== DATA EXTRACTS ==

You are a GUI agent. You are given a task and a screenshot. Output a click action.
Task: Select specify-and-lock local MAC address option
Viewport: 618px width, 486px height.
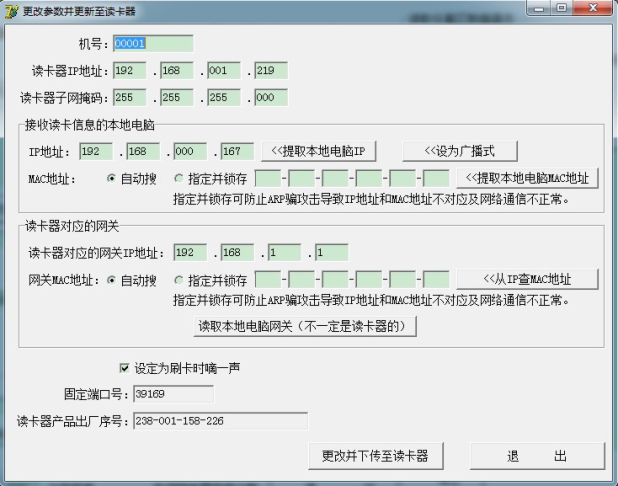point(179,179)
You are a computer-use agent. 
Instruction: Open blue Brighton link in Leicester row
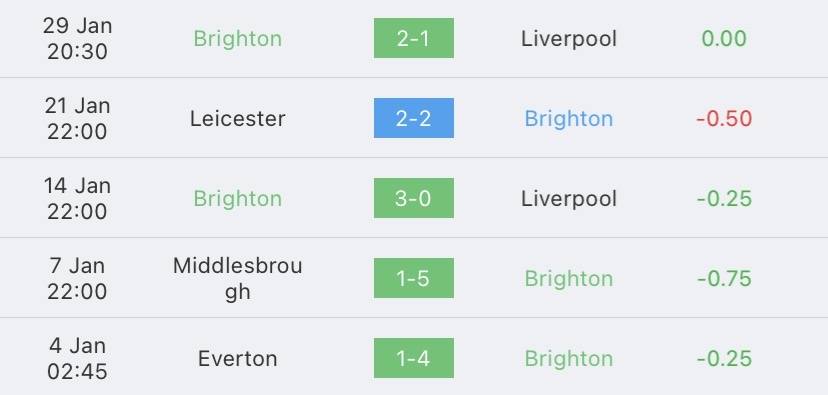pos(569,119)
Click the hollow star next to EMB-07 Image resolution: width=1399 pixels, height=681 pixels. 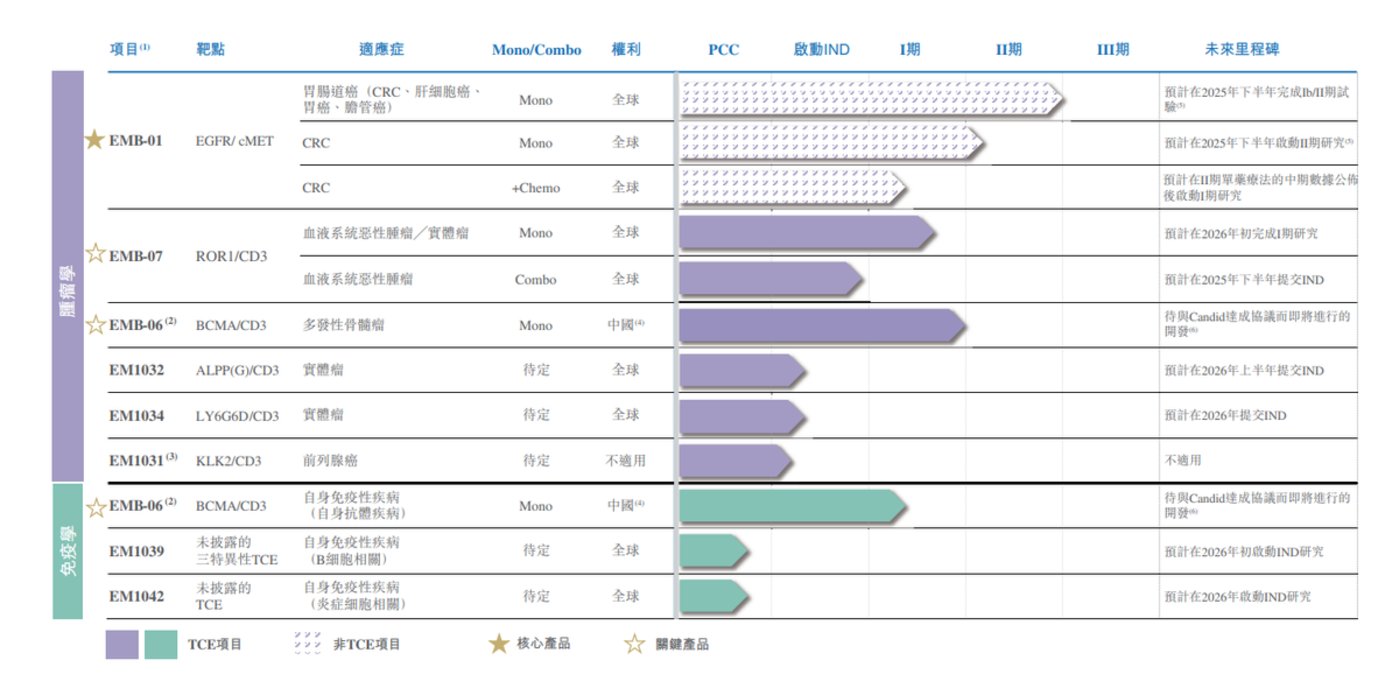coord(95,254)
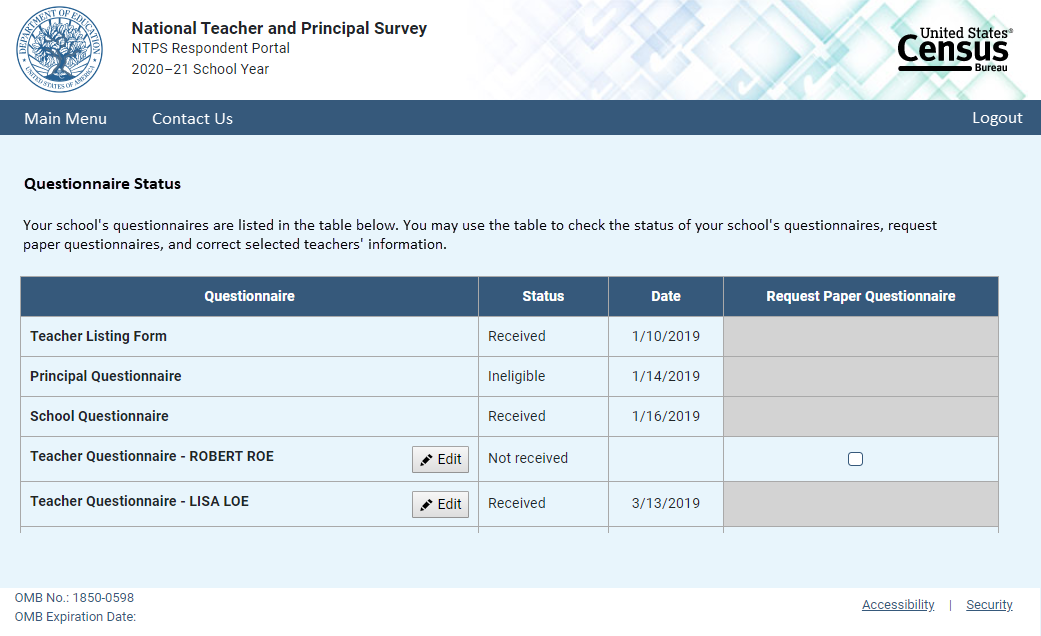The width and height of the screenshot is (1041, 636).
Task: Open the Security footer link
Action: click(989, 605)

===
== DATA EXTRACTS ==

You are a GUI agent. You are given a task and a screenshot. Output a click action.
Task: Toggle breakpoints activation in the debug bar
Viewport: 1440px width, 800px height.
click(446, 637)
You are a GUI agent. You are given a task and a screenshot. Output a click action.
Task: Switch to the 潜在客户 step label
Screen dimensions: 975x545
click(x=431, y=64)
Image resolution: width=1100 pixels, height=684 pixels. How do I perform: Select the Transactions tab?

===
== DATA EXTRACTS ==

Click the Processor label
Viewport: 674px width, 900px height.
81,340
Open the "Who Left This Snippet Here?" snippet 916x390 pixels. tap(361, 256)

===

→ WORK TASK
With the line holding "Click the Processor label" as the first and the line holding "pixels. tap(361, 256)" as the last, set down that range of the entries above exactly, and nothing else.

→ FINISHED EXERCISE
Click the Processor label
Viewport: 674px width, 900px height.
81,340
Open the "Who Left This Snippet Here?" snippet 916x390 pixels. tap(361, 256)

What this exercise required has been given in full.